The statute authorizing the recordation of deeds and other instruments and imputing constructive notice thereby was intended and designed to protect persons dealing with respect to the property in the exchange of title, and cannot be made the vehicle of depriving one tenant in common of his rights, by the machinations of another tenant in common, in an effort to cut off the rights of such other tenants in common without actual notice. Gilb v. O'Neill, supra; Palmer v. Sims, supra; Lynch v. Jackson, 235 Ala. 90, 177 So. 347.
With reference to what constitutes an ouster, such as will start the statute running in favor of one cotenant against the other, the rule is stated by Justice Knight in Elsheimer v. Parker Bank  Trust Co., 237 Ala. 24, 185 So. 385, 386:
"Here we have no sale between tenants inter sese, but a case where one tenant in common (treating the respondent as a tenant in common with the said John B. Deerr) has sold the property to a stranger by an instrument purporting to vest the fee to the entire property in the grantee, and where this grantee entered, asserting open and exclusive ownership thereof, in severalty.This was an ouster of respondent as a cotenant, and convertedthe possession of Kelley, the purchaser, into an adversepossession, which if continued the length of time prescribed by the statute would bar entry, by the respondent-cotenant." [Italics supplied].

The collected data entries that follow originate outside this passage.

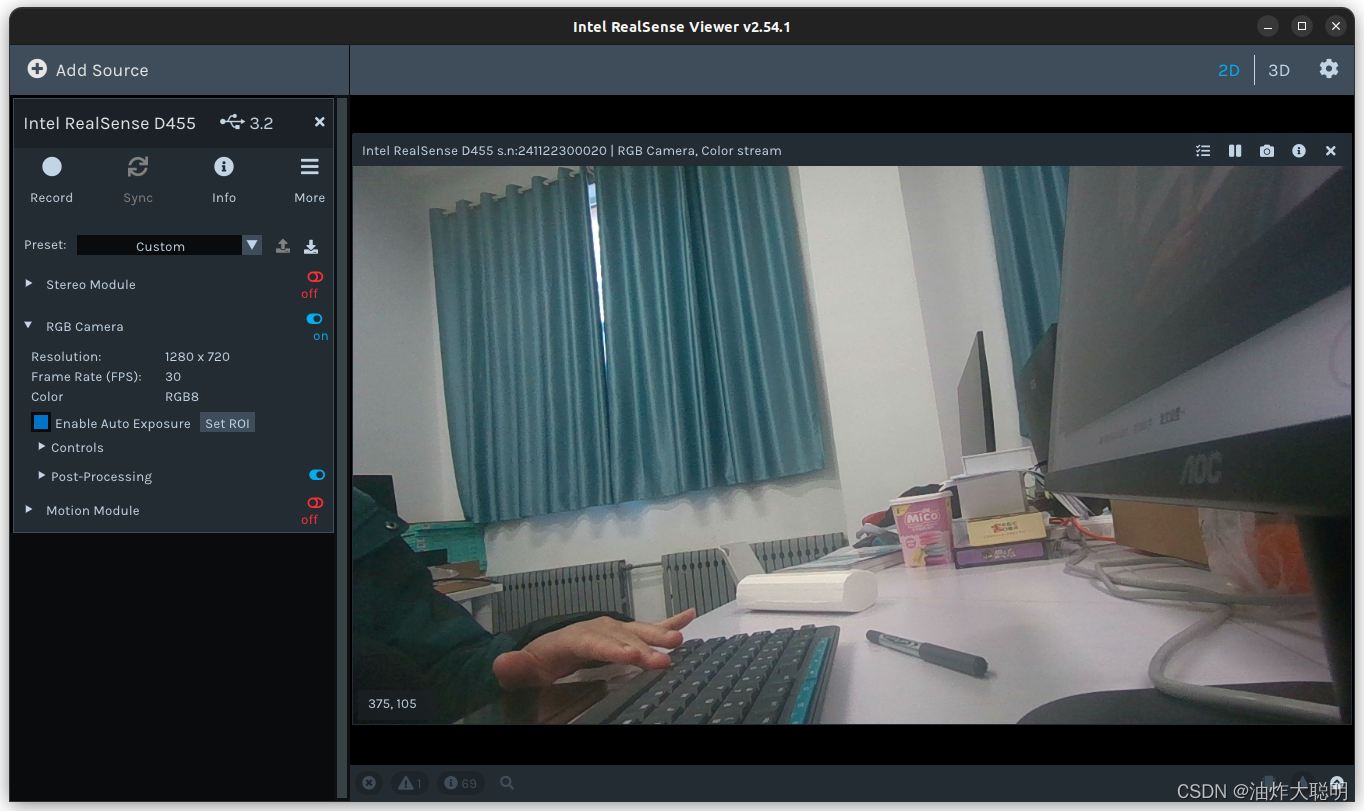The width and height of the screenshot is (1364, 811).
Task: Click the Set ROI button
Action: tap(227, 422)
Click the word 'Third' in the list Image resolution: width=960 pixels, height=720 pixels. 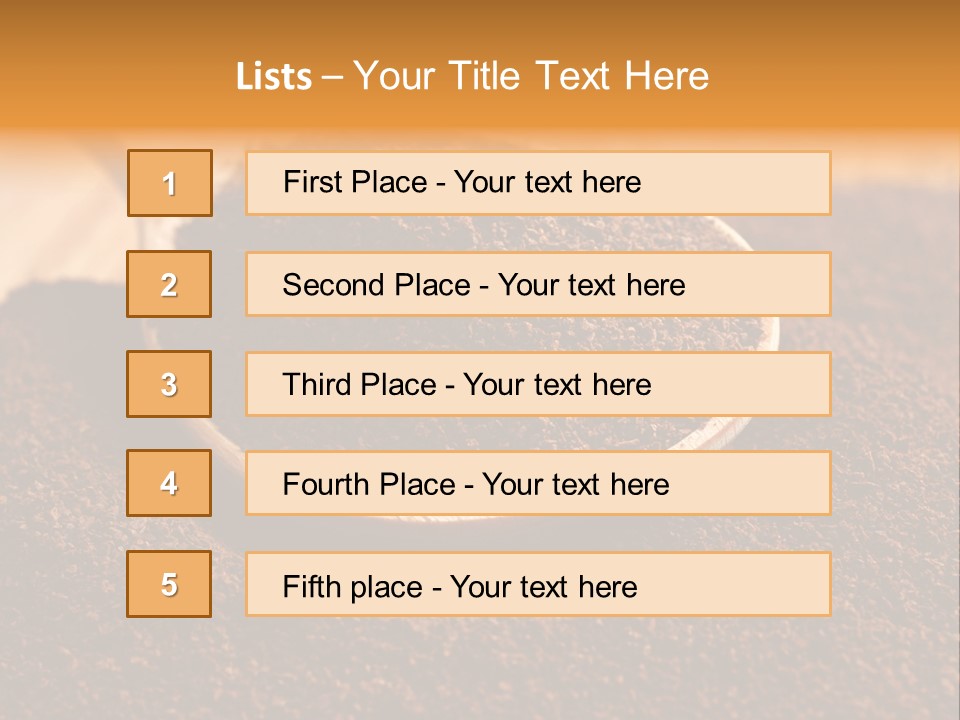pos(318,385)
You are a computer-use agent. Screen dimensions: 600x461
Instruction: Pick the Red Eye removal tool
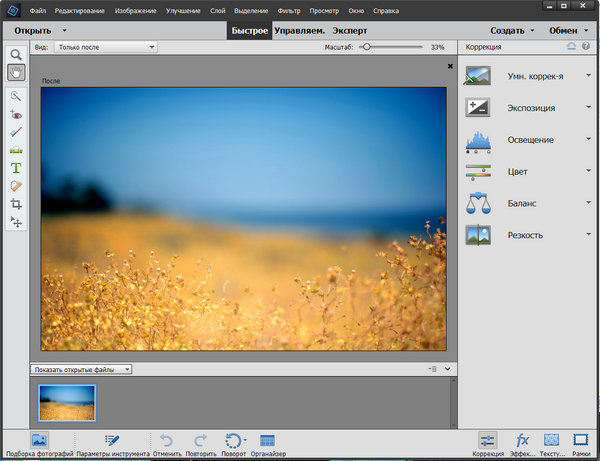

In the instant case, there was no stranger involved. All the transactions were between the same parties. There was no legal outstanding title to be acquired by any of the cotenants other than the life estate of Sallie Milligan, life tenant. There could be no ouster by virtue of the deed from Sallie Milligan in 1918 to complainants' intestate, Annie Swafford, one of the cotenants, and by placing same on record, under the authority of Gilb v. O'Neill, supra, from which we quote the following:
"* * * The statute authorizing the recordation of deeds and other instruments and imputing constructive notice thereby was intended and designed to protect persons dealing with respect to the property in the exchange of title, and cannot be made the vehicle of depriving one tenant in common of his rights, by the machinations of another tenant in common, in an effort to cut off the rights of such other tenants in common without actual notice. Under the averments of the bill, nothing short of actual knowledge would suffice to put complainants in position where the statute of limitations or laches would begin to run against them."
The facts in this case are that the brothers and sisters, all being children of Sallie Milligan, had a deed conveying each ofthem an equal share in remainder in the lands of their mother, Sallie Milligan. That she remained in possession, collected the rents as life tenant, and had the same cultivated. One of the daughters (the complainants' intestate), moved in with her, and in secrecy, without the knowledge on the part of the others, took a deed to herself exclusively in remainder, and placed the same on record. Such act was not an ouster of the other tenants in remainder, under our statutes and decisions. It cannot be said that knowledge is to be imputed, and the statute's provisions of constructive notice by recordation be so construed, as to serve the motives of a cotenant and sister of respondents in actions and performance, to constitute notice of an ouster of other cotenants. The trial court so ruled in overruling demurrer to the cross bill.
The decree of the circuit court is affirmed.
Affirmed.
GARDNER, C. J., and FOSTER and STAKELY, JJ., concur.